▶ _USING THE INFORMATION_
• a. Determine whether each statement below agrees with the SuperBench v0.5.0 release notes, answering yes or no and quoting the deciding words from the notes: (i) the release adds a GPU-Burn micro-benchmark; (ii) the release drops support for pytorch 1.9.0 and later; (iii) BatchNorm is cast to fp16 for pytorch cnn models.
• b. Extend the SuperBench v0.5.0 release notes, picking up after their final entry.

▶ _DOCUMENT SECTION_
================
Skip to content

Release SuperBench v0.5.0

Compare
Choose a tag to compare
@abuccts abuccts released this 29 Apr 02:56
· 168 commits to main since this release
7f607e4

SuperBench 0.5.0 Release Notes

Micro-benchmark Improvements

  • Support NIC only NCCL bandwidth benchmark on single node in NCCL/RCCL bandwidth test.
  • Support bi-directional bandwidth benchmark in GPU copy bandwidth test.
  • Support data checking in GPU copy bandwidth test.
  • Update rccl-tests submodule to fix divide by zero error.
  • Add GPU-Burn micro-benchmark.

Model-benchmark Improvements

  • Sync results on root rank for e2e model benchmarks in distributed mode.
  • Support customized env in local and torch.distributed mode.
  • Add support for pytorch>=1.9.0.
  • Keep BatchNorm as fp32 for pytorch cnn models cast to fp16.
  • Remove FP16 samples type converting time.
  • Support FAMBench.

Inference Benchmark Improvements

  • Revise the default setting for inference benchmark.
  • Add percentile metrics for inference benchmarks.
================
▶ _RECORDS SUPPLIED_
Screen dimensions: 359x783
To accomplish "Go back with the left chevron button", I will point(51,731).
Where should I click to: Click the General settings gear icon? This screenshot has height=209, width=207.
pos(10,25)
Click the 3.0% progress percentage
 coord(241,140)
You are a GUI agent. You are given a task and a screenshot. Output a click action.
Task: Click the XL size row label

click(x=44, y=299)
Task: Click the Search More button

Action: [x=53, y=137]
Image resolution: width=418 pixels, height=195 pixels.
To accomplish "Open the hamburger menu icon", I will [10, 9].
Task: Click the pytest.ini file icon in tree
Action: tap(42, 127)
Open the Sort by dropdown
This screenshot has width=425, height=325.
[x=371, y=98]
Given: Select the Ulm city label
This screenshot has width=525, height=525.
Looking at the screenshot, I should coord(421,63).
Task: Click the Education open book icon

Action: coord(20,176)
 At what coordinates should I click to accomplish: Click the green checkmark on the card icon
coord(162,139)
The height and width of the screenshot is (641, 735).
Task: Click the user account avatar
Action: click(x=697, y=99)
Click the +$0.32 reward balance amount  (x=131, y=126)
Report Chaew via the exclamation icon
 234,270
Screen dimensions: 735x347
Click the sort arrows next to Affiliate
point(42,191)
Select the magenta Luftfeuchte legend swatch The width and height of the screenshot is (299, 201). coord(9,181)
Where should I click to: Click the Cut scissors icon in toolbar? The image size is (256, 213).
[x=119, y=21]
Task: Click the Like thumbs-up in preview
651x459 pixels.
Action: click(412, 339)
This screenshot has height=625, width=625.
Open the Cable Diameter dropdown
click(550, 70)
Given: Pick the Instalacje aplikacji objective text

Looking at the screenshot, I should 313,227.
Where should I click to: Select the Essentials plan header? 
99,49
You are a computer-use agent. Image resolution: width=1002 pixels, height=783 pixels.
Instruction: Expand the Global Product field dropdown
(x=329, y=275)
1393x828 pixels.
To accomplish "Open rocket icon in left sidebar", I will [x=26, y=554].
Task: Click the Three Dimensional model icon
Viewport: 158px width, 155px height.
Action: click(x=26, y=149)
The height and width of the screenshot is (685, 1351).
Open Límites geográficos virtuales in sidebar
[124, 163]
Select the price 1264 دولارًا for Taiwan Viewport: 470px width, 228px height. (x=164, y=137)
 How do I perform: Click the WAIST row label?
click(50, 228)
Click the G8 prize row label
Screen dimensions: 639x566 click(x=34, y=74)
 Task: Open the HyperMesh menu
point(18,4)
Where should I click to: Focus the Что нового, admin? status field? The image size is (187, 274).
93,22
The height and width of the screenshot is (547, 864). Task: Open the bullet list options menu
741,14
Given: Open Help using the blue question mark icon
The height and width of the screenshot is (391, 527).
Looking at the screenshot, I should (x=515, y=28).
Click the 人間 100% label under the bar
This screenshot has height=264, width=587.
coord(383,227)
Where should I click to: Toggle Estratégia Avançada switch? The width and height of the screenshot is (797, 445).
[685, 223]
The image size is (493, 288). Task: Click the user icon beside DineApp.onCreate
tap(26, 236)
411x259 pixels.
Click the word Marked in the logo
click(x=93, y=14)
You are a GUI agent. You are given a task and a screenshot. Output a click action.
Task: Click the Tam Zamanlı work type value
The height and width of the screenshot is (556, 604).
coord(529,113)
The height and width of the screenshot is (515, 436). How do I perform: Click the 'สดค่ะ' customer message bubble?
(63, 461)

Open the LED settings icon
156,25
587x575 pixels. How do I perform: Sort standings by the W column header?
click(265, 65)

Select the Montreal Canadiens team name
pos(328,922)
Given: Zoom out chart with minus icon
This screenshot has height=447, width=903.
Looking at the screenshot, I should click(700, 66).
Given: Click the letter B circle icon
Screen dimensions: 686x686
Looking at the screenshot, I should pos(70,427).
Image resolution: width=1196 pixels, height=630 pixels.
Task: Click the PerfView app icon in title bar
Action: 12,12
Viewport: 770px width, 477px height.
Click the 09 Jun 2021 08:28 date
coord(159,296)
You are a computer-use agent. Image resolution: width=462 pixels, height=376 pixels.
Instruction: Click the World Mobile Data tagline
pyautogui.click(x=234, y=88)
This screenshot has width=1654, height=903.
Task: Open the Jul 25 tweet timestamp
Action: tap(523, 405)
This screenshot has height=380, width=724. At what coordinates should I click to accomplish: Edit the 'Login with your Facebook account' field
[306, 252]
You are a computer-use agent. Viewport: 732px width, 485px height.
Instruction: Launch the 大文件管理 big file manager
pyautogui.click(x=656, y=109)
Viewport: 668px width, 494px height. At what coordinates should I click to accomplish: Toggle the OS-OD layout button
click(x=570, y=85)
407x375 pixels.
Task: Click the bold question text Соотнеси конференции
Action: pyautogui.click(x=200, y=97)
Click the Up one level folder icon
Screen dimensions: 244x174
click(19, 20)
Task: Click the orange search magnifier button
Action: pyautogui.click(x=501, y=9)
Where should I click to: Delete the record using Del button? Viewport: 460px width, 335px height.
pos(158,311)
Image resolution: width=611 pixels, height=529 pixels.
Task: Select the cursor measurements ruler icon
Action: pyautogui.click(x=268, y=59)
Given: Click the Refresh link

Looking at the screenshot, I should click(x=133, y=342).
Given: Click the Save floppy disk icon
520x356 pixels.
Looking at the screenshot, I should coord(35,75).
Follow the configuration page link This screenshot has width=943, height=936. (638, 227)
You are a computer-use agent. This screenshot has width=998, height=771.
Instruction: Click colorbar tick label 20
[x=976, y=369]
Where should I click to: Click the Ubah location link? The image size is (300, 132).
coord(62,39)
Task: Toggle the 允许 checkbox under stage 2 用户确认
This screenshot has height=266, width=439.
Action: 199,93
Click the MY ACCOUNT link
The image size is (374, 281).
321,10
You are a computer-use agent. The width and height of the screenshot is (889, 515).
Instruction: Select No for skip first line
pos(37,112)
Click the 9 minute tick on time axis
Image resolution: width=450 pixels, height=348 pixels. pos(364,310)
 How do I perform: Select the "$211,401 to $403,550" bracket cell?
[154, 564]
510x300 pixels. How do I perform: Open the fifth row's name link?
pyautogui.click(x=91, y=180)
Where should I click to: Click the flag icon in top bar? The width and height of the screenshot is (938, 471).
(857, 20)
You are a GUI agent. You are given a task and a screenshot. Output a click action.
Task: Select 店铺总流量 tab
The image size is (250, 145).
================
▶ _ANSWERS FOR THIS EXERCISE_
• a.
(i) Yes: "Add GPU-Burn micro-benchmark."
(ii) No: "Add support for pytorch>=1.9.0."
(iii) No: "Keep BatchNorm as fp32 for pytorch cnn models cast to fp16."

• b.
  • Support T4 and A10 in GEMM benchmark.
  • Add configuration with inference benchmark.

Other Improvements

  • Add command to support listing all optional parameters for benchmarks.
  • Unify benchmark naming convention and support multiple tests with same benchmark and different parameters/options in one configuration file.
  • Support timeout to detect the benchmark failure and stop the process automatically.
  • Add rocm5.0 dockerfile.
  • Improve output interface.

Data Diagnosis and Analysis

  • Support multi-benchmark check.
  • Support result summary in md, html and excel formats.
  • Support data diagnosis in md and html formats.
  • Support result output for all nodes in data diagnosis.